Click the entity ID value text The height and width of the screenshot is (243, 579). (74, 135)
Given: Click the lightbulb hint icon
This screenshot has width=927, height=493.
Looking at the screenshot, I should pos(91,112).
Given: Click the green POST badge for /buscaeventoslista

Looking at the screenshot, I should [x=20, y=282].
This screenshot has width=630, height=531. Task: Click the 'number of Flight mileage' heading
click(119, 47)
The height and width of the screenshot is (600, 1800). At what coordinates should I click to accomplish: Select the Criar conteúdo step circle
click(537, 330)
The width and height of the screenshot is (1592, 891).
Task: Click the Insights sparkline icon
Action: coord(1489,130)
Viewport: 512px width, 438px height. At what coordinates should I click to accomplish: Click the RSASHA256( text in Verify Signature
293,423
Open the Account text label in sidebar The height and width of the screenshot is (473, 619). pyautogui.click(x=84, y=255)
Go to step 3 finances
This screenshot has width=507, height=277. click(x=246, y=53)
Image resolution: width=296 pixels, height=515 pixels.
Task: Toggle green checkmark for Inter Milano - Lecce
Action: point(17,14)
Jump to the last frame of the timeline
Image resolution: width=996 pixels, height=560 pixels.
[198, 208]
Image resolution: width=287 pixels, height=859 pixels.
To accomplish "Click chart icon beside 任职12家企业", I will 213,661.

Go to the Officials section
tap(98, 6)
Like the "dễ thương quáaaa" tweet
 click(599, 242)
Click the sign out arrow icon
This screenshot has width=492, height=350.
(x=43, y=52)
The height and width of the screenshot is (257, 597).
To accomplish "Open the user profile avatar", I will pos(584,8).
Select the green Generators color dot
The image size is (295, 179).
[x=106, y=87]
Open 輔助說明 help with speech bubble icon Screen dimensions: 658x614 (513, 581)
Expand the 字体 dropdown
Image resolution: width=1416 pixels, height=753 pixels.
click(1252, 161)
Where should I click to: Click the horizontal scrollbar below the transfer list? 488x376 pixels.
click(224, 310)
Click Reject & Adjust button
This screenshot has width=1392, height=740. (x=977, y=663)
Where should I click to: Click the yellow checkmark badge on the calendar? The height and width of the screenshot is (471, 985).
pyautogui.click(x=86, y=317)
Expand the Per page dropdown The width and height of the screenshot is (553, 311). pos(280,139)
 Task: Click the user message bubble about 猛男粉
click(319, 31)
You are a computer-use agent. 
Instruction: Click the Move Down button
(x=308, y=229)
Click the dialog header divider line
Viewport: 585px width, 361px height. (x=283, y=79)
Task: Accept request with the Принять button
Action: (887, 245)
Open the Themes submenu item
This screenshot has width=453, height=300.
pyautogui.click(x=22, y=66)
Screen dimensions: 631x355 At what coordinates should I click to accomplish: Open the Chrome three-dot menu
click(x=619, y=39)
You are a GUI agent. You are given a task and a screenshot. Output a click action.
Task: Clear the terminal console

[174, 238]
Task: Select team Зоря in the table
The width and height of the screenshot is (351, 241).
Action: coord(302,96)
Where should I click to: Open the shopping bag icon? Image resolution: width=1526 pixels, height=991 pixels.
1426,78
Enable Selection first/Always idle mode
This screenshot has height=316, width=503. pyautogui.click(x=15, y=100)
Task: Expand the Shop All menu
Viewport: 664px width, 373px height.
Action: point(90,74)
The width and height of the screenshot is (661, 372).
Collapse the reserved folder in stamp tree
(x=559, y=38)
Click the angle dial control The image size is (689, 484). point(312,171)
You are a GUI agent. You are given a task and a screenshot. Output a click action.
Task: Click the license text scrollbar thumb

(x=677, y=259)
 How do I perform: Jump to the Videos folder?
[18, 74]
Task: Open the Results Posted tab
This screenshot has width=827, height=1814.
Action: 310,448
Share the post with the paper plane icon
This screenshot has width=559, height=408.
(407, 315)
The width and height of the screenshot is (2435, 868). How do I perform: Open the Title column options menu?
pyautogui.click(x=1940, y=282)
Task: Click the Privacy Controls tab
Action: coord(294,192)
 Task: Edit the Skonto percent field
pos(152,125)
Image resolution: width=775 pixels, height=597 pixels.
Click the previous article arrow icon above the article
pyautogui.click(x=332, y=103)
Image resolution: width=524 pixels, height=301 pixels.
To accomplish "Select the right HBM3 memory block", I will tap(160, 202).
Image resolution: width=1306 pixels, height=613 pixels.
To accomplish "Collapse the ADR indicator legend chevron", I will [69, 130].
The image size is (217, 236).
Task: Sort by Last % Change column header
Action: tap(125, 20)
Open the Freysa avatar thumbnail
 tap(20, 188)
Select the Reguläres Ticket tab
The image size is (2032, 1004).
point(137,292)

__EXERCISE OBJECTIVE__. The task calls for every line of the material to be reproduced precisely.

__PROBLEM SOLUTION__.
Click the entity ID value text The height and width of the screenshot is (243, 579). (74, 135)
Given: Click the lightbulb hint icon
This screenshot has width=927, height=493.
Looking at the screenshot, I should pos(91,112).
Given: Click the green POST badge for /buscaeventoslista

Looking at the screenshot, I should [x=20, y=282].
This screenshot has width=630, height=531. Task: Click the 'number of Flight mileage' heading
click(119, 47)
The height and width of the screenshot is (600, 1800). At what coordinates should I click to accomplish: Select the Criar conteúdo step circle
click(537, 330)
The width and height of the screenshot is (1592, 891).
Task: Click the Insights sparkline icon
Action: coord(1489,130)
Viewport: 512px width, 438px height. At what coordinates should I click to accomplish: Click the RSASHA256( text in Verify Signature
293,423
Open the Account text label in sidebar The height and width of the screenshot is (473, 619). pyautogui.click(x=84, y=255)
Go to step 3 finances
This screenshot has width=507, height=277. click(x=246, y=53)
Image resolution: width=296 pixels, height=515 pixels.
Task: Toggle green checkmark for Inter Milano - Lecce
Action: point(17,14)
Jump to the last frame of the timeline
Image resolution: width=996 pixels, height=560 pixels.
[198, 208]
Image resolution: width=287 pixels, height=859 pixels.
To accomplish "Click chart icon beside 任职12家企业", I will 213,661.

Go to the Officials section
tap(98, 6)
Like the "dễ thương quáaaa" tweet
 click(599, 242)
Click the sign out arrow icon
This screenshot has width=492, height=350.
(x=43, y=52)
The height and width of the screenshot is (257, 597).
To accomplish "Open the user profile avatar", I will pos(584,8).
Select the green Generators color dot
The image size is (295, 179).
[x=106, y=87]
Open 輔助說明 help with speech bubble icon Screen dimensions: 658x614 (513, 581)
Expand the 字体 dropdown
Image resolution: width=1416 pixels, height=753 pixels.
click(1252, 161)
Where should I click to: Click the horizontal scrollbar below the transfer list? 488x376 pixels.
click(224, 310)
Click Reject & Adjust button
This screenshot has width=1392, height=740. (x=977, y=663)
Where should I click to: Click the yellow checkmark badge on the calendar? The height and width of the screenshot is (471, 985).
pyautogui.click(x=86, y=317)
Expand the Per page dropdown The width and height of the screenshot is (553, 311). pos(280,139)
 Task: Click the user message bubble about 猛男粉
click(319, 31)
You are a computer-use agent. 
Instruction: Click the Move Down button
(x=308, y=229)
Click the dialog header divider line
Viewport: 585px width, 361px height. (x=283, y=79)
Task: Accept request with the Принять button
Action: (887, 245)
Open the Themes submenu item
This screenshot has width=453, height=300.
pyautogui.click(x=22, y=66)
Screen dimensions: 631x355 At what coordinates should I click to accomplish: Open the Chrome three-dot menu
click(x=619, y=39)
You are a GUI agent. You are given a task and a screenshot. Output a click action.
Task: Clear the terminal console

[174, 238]
Task: Select team Зоря in the table
The width and height of the screenshot is (351, 241).
Action: coord(302,96)
Where should I click to: Open the shopping bag icon? Image resolution: width=1526 pixels, height=991 pixels.
1426,78
Enable Selection first/Always idle mode
This screenshot has height=316, width=503. pyautogui.click(x=15, y=100)
Task: Expand the Shop All menu
Viewport: 664px width, 373px height.
Action: point(90,74)
The width and height of the screenshot is (661, 372).
Collapse the reserved folder in stamp tree
(x=559, y=38)
Click the angle dial control The image size is (689, 484). point(312,171)
You are a GUI agent. You are given a task and a screenshot. Output a click action.
Task: Click the license text scrollbar thumb

(x=677, y=259)
 How do I perform: Jump to the Videos folder?
[18, 74]
Task: Open the Results Posted tab
This screenshot has width=827, height=1814.
Action: 310,448
Share the post with the paper plane icon
This screenshot has width=559, height=408.
(407, 315)
The width and height of the screenshot is (2435, 868). How do I perform: Open the Title column options menu?
pyautogui.click(x=1940, y=282)
Task: Click the Privacy Controls tab
Action: coord(294,192)
 Task: Edit the Skonto percent field
pos(152,125)
Image resolution: width=775 pixels, height=597 pixels.
Click the previous article arrow icon above the article
pyautogui.click(x=332, y=103)
Image resolution: width=524 pixels, height=301 pixels.
To accomplish "Select the right HBM3 memory block", I will tap(160, 202).
Image resolution: width=1306 pixels, height=613 pixels.
To accomplish "Collapse the ADR indicator legend chevron", I will [69, 130].
The image size is (217, 236).
Task: Sort by Last % Change column header
Action: tap(125, 20)
Open the Freysa avatar thumbnail
 tap(20, 188)
Select the Reguläres Ticket tab
The image size is (2032, 1004).
point(137,292)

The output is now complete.